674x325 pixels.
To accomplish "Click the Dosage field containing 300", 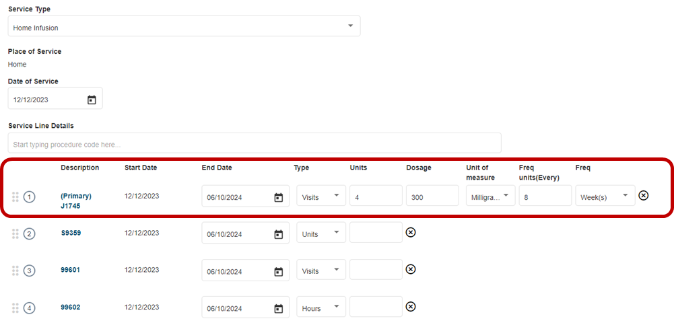I will coord(432,196).
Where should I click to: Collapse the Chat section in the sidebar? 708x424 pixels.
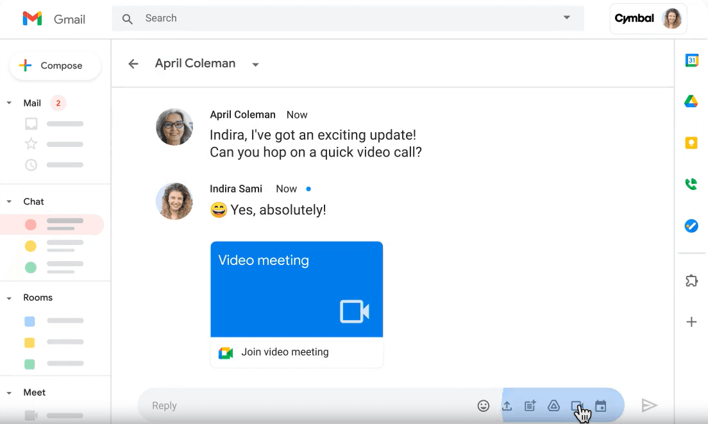click(x=9, y=201)
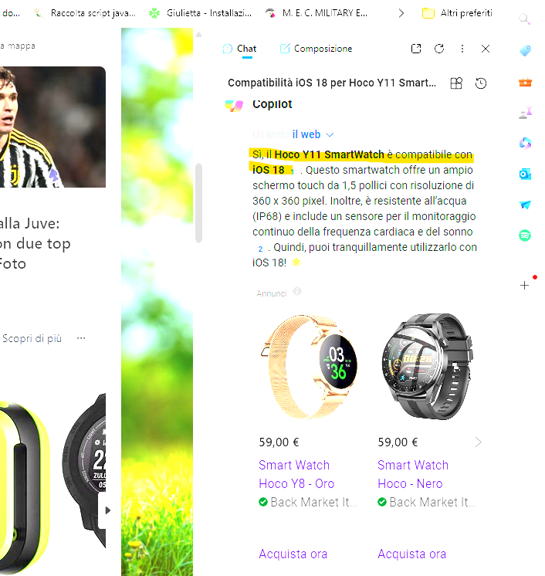Image resolution: width=545 pixels, height=576 pixels.
Task: Open Copilot more options menu
Action: (x=462, y=49)
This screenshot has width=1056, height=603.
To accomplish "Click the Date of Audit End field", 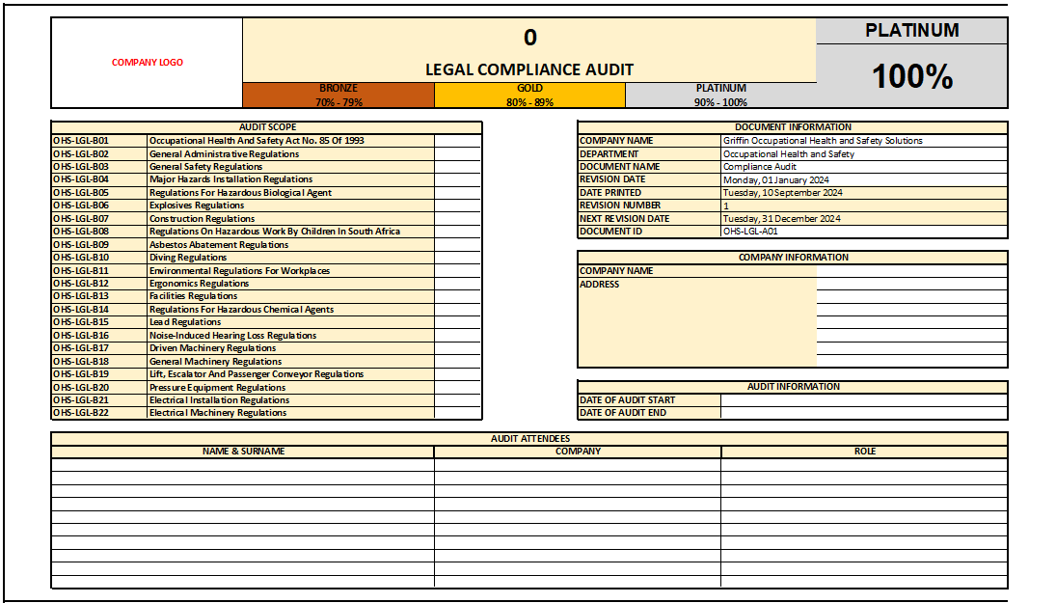I will tap(863, 413).
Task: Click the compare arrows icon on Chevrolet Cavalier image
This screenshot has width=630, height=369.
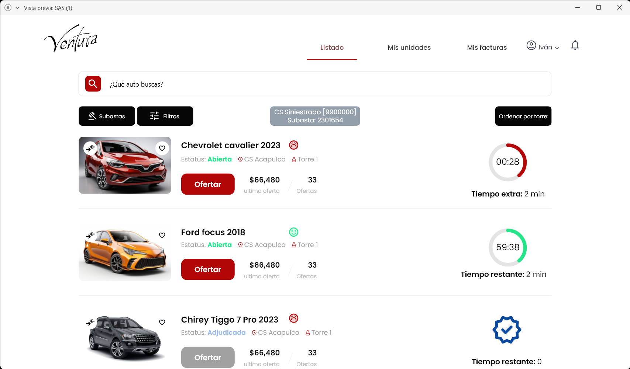Action: 90,148
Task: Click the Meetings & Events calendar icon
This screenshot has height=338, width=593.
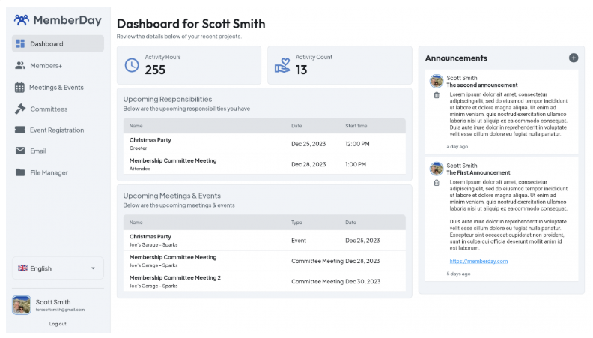Action: tap(20, 88)
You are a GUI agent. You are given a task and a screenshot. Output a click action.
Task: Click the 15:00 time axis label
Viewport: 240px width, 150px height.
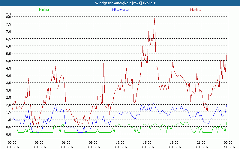(x=147, y=143)
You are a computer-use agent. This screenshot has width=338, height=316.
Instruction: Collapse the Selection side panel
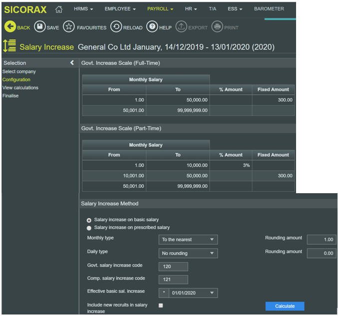[x=72, y=63]
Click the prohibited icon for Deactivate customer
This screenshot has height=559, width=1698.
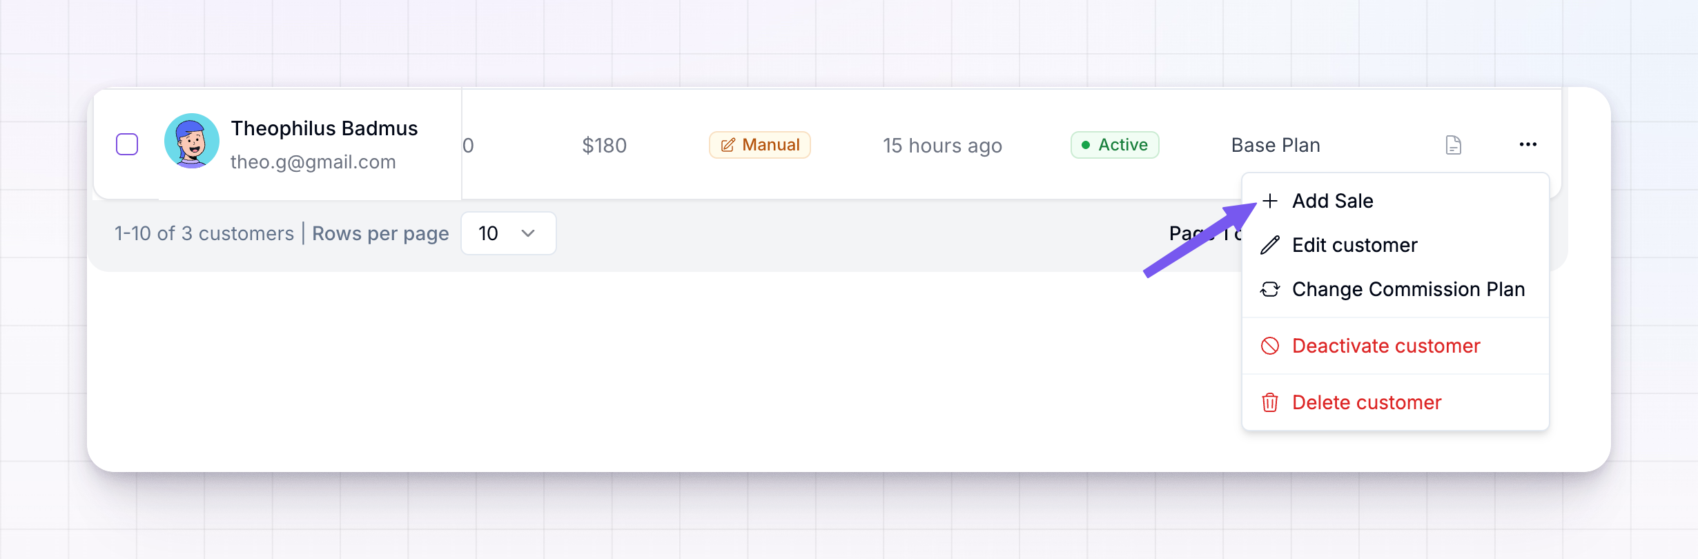click(x=1270, y=346)
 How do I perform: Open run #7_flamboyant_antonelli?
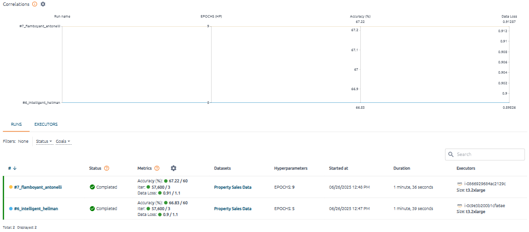(38, 187)
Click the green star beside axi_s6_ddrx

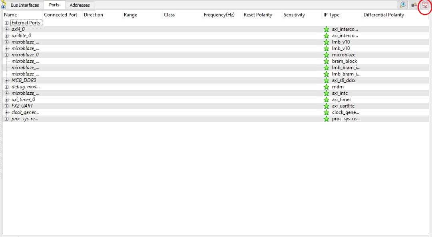click(326, 80)
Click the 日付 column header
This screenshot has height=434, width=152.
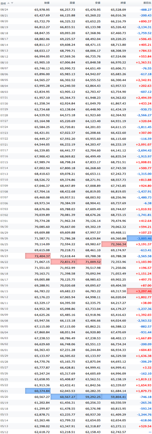click(3, 3)
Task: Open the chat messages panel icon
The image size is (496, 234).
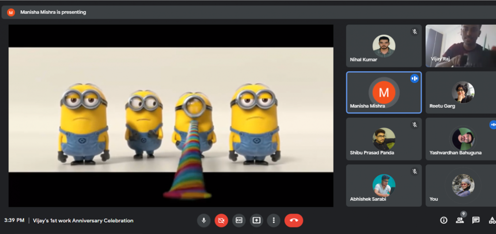Action: pyautogui.click(x=476, y=220)
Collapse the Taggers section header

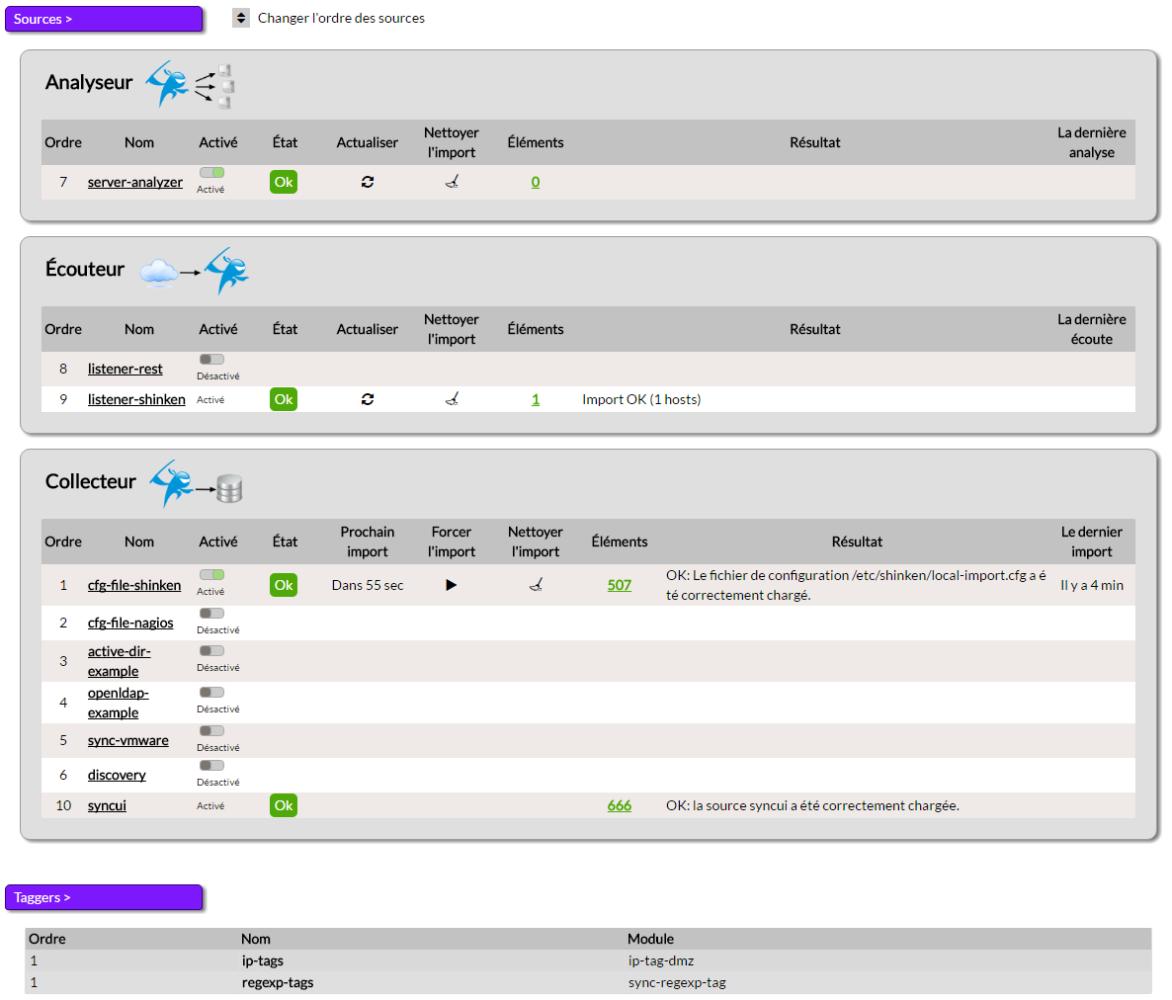pos(104,897)
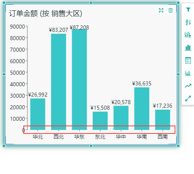Click the chart filter icon
This screenshot has width=194, height=174.
188,35
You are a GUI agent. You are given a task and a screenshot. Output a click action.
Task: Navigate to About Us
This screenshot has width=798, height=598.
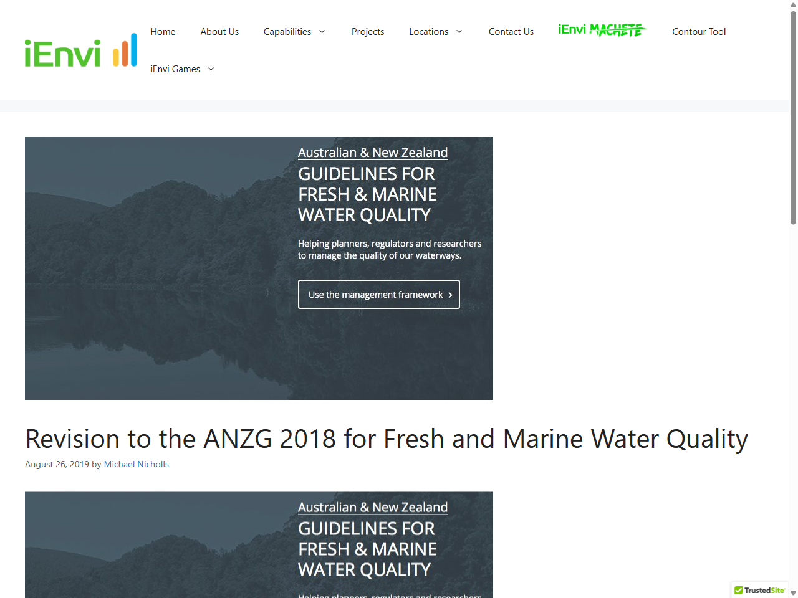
+++
**Task directions:** Please retype the lines from the one containing "Click the green star beside axi_s6_ddrx" through the last line of the records above, exactly as written, and leave out any pictures.

**Exercise output:**
Click the green star beside axi_s6_ddrx

click(326, 80)
Click the 日付 column header
This screenshot has height=434, width=152.
click(3, 3)
Task: Open the chat messages panel icon
The image size is (496, 234).
Action: pyautogui.click(x=476, y=220)
Collapse the Taggers section header

pos(104,897)
Click the chart filter icon
This screenshot has width=194, height=174.
188,35
You are a GUI agent. You are given a task and a screenshot. Output a click action.
Task: Navigate to About Us
This screenshot has width=798, height=598.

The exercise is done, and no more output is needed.